WHAT THE TASK ASKS :: Retype the line where "You are a GUI" appears and each line that follows it down to the last line of the records below. Leave the pictures out.

EXTRACTED MATERIAL ::
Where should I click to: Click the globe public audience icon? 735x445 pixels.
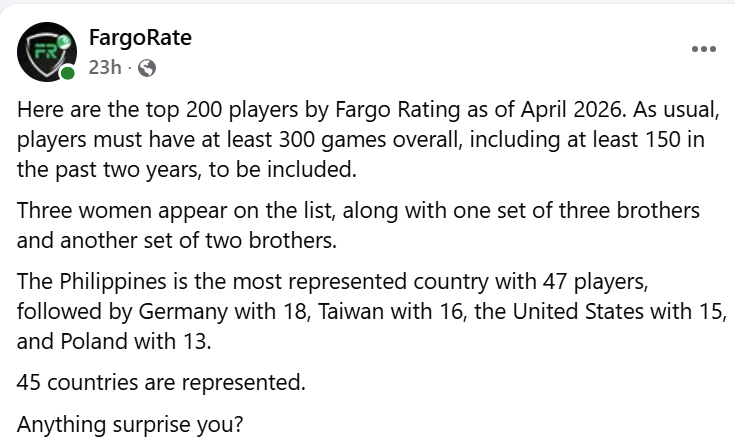point(147,68)
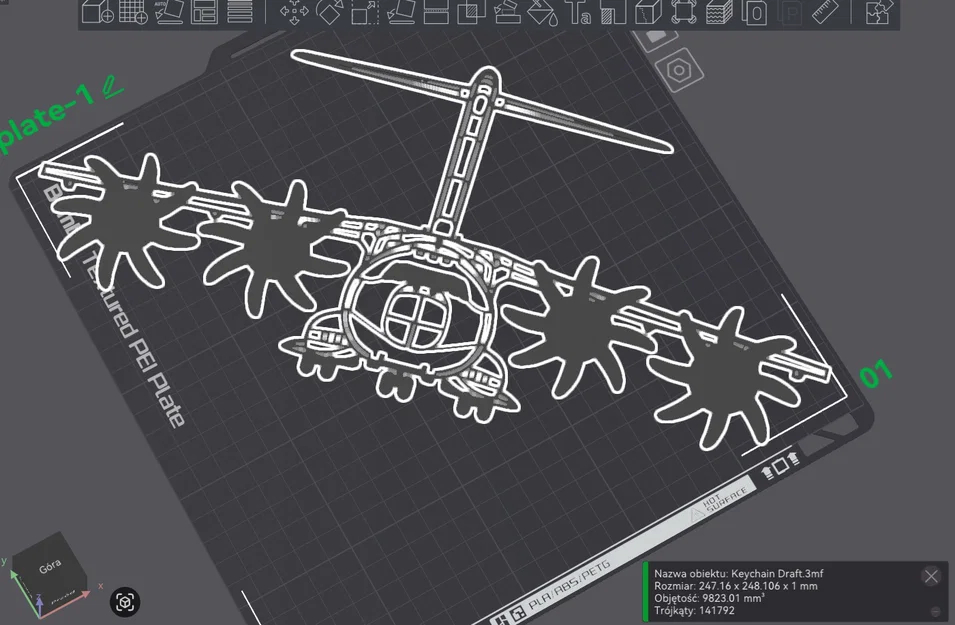Screen dimensions: 955x625
Task: Select the Scale tool
Action: point(366,14)
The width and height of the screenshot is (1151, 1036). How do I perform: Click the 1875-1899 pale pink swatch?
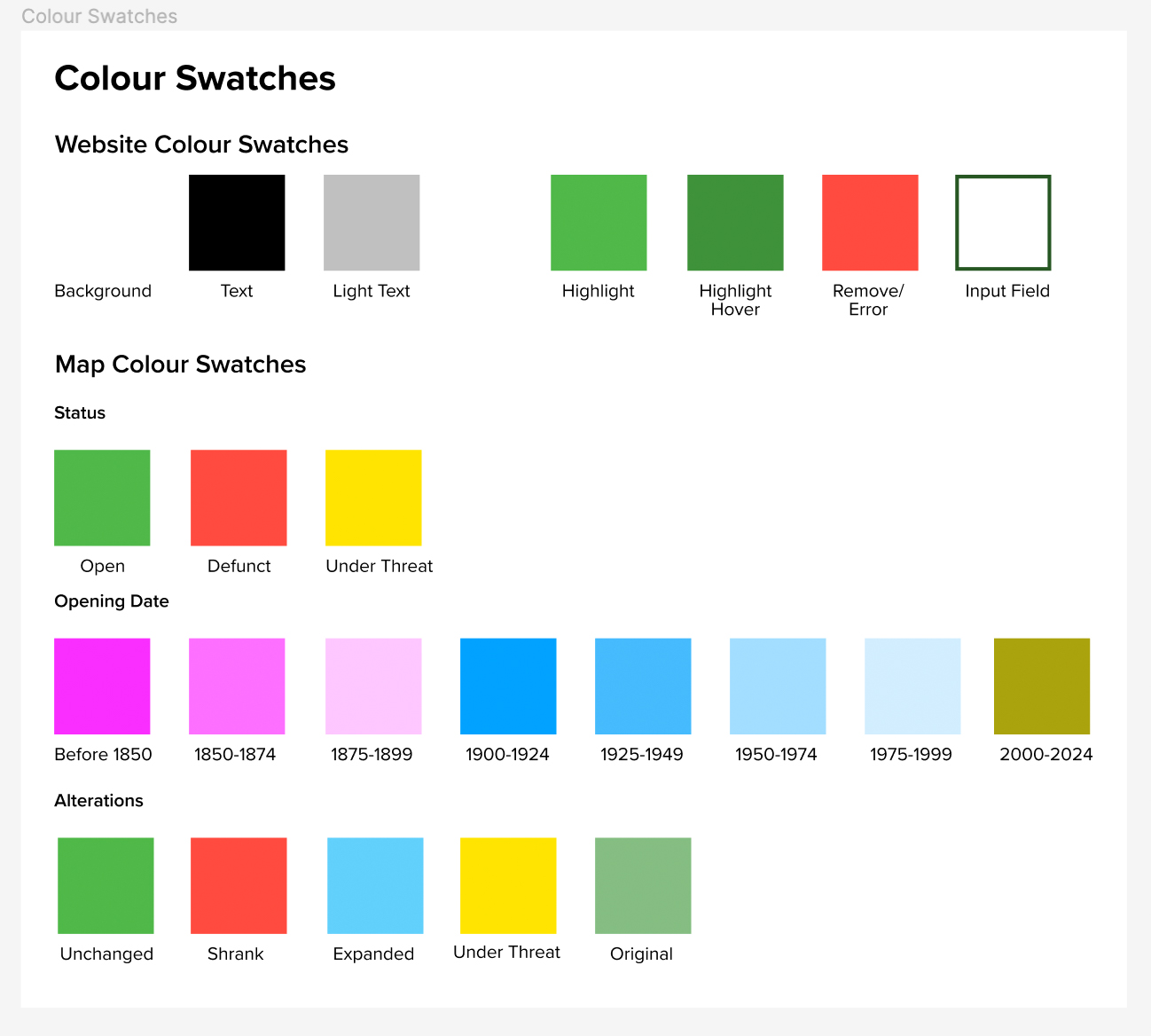(373, 686)
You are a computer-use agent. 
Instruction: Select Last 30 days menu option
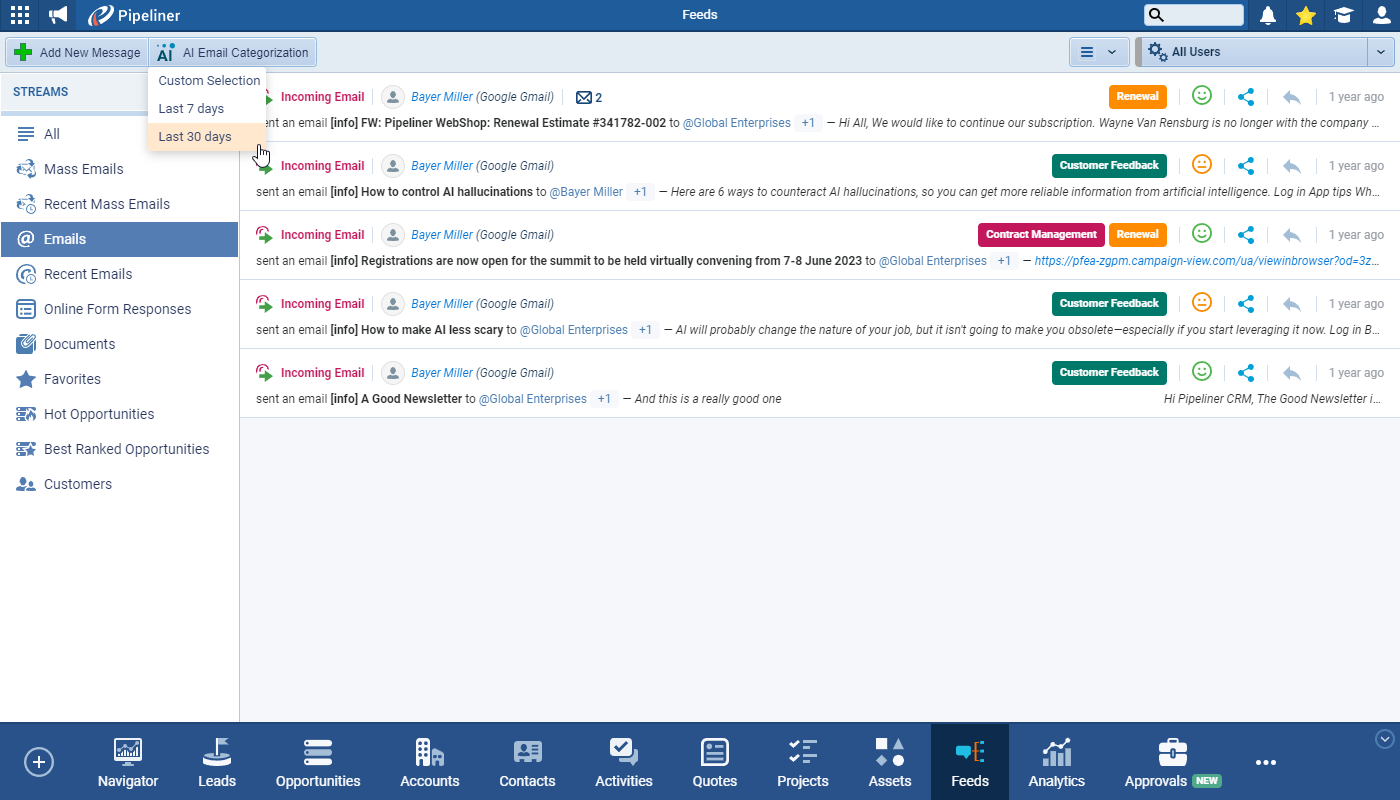tap(195, 137)
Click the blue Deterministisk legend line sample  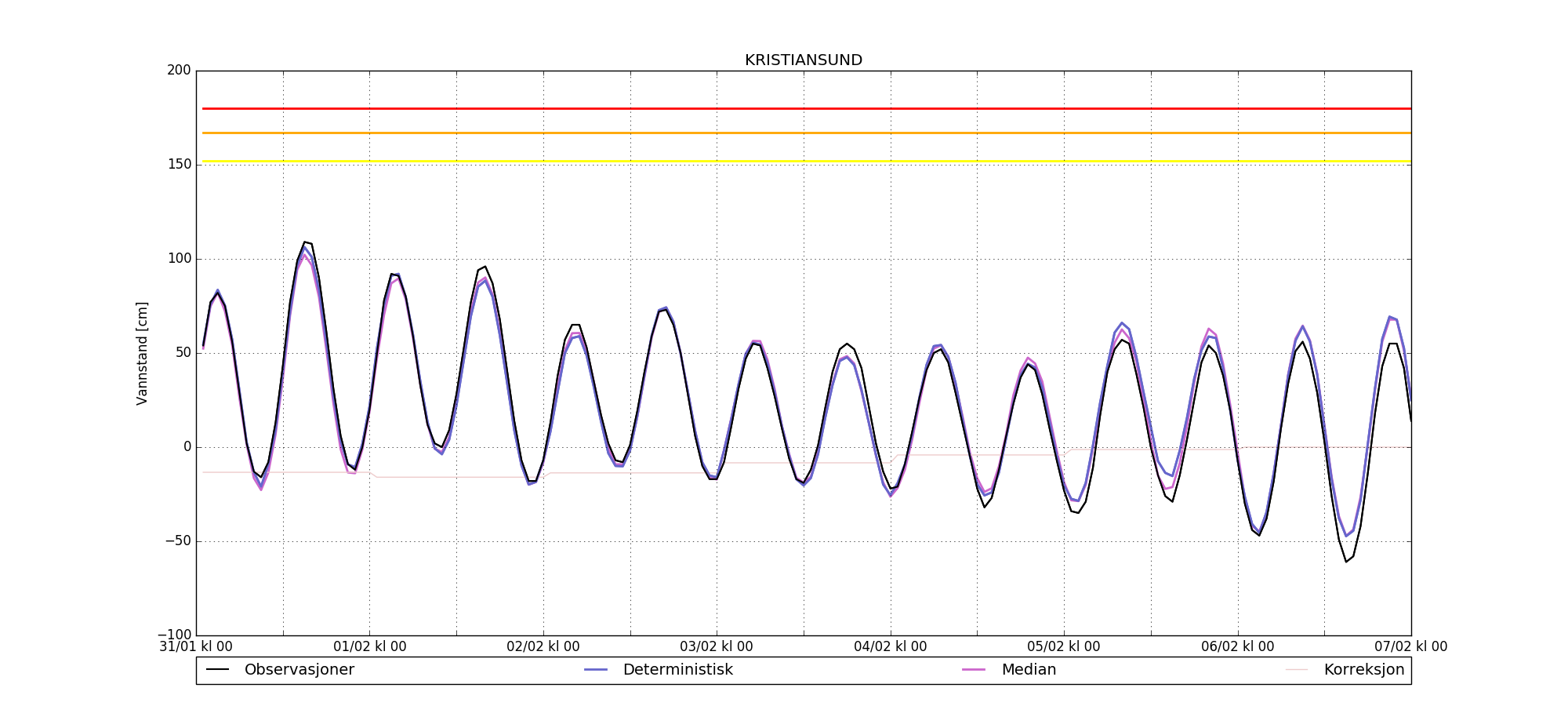pyautogui.click(x=596, y=670)
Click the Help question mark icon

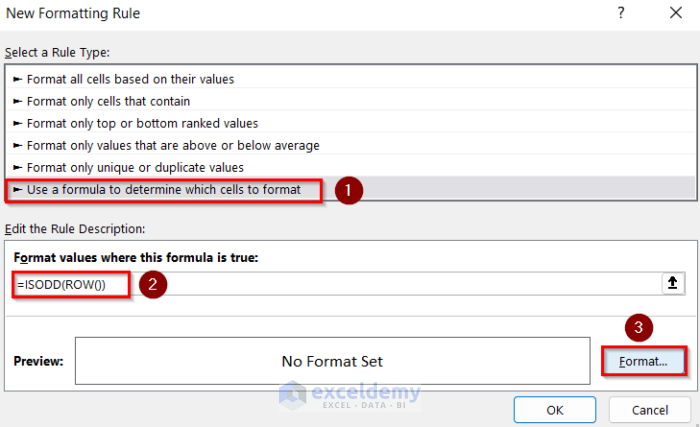click(x=621, y=14)
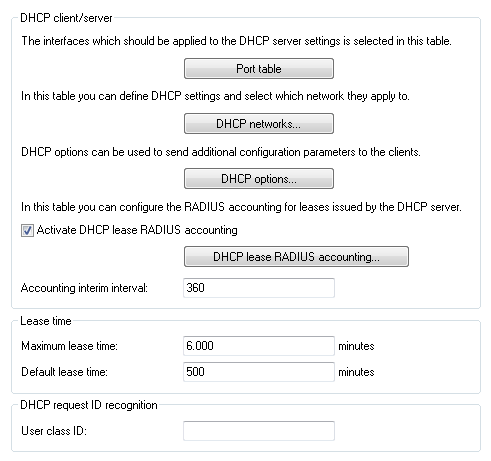Click the empty User class ID field
Image resolution: width=491 pixels, height=461 pixels.
tap(259, 431)
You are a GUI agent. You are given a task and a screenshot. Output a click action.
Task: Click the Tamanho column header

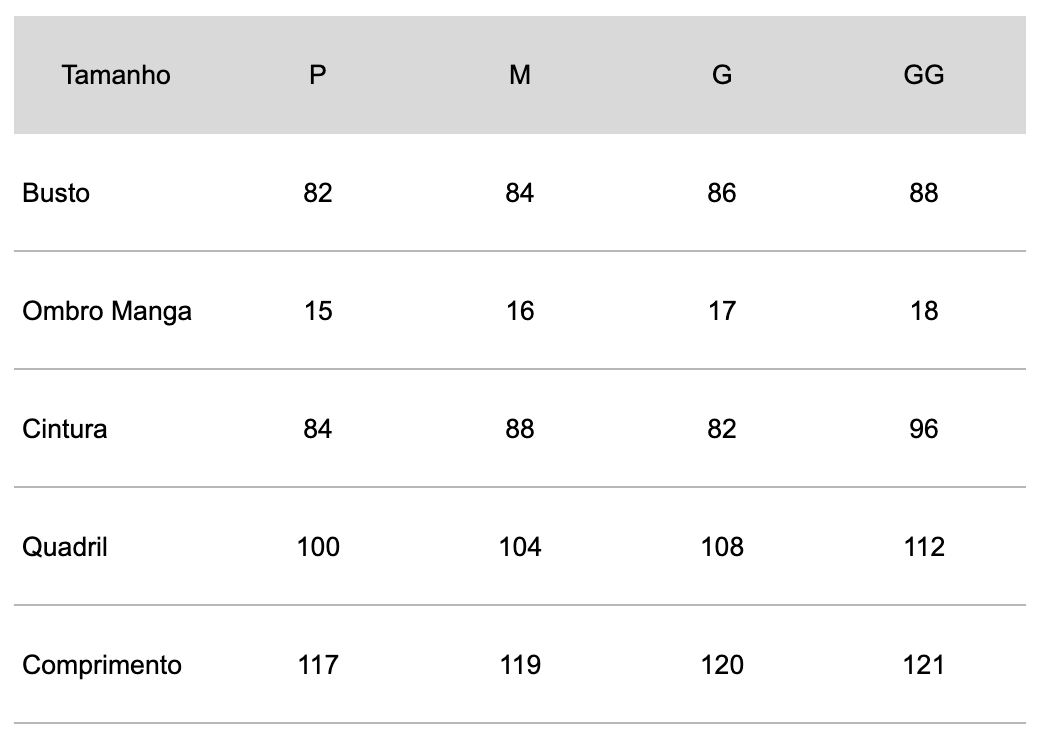[x=116, y=75]
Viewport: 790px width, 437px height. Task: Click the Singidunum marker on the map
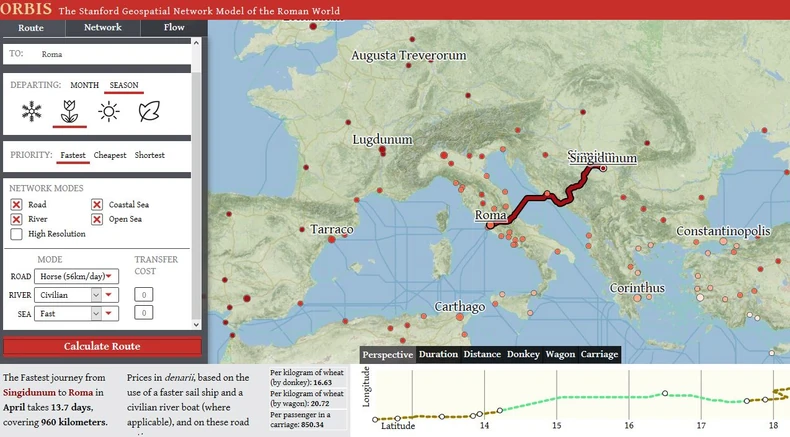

RESULT OF THIS EXERCISE ::
You are a GUI agent. You are given a task and a screenshot. Output a click action.
Task: Click the Tamanho column header

[x=116, y=75]
Viewport: 790px width, 437px height. Task: Click the Singidunum marker on the map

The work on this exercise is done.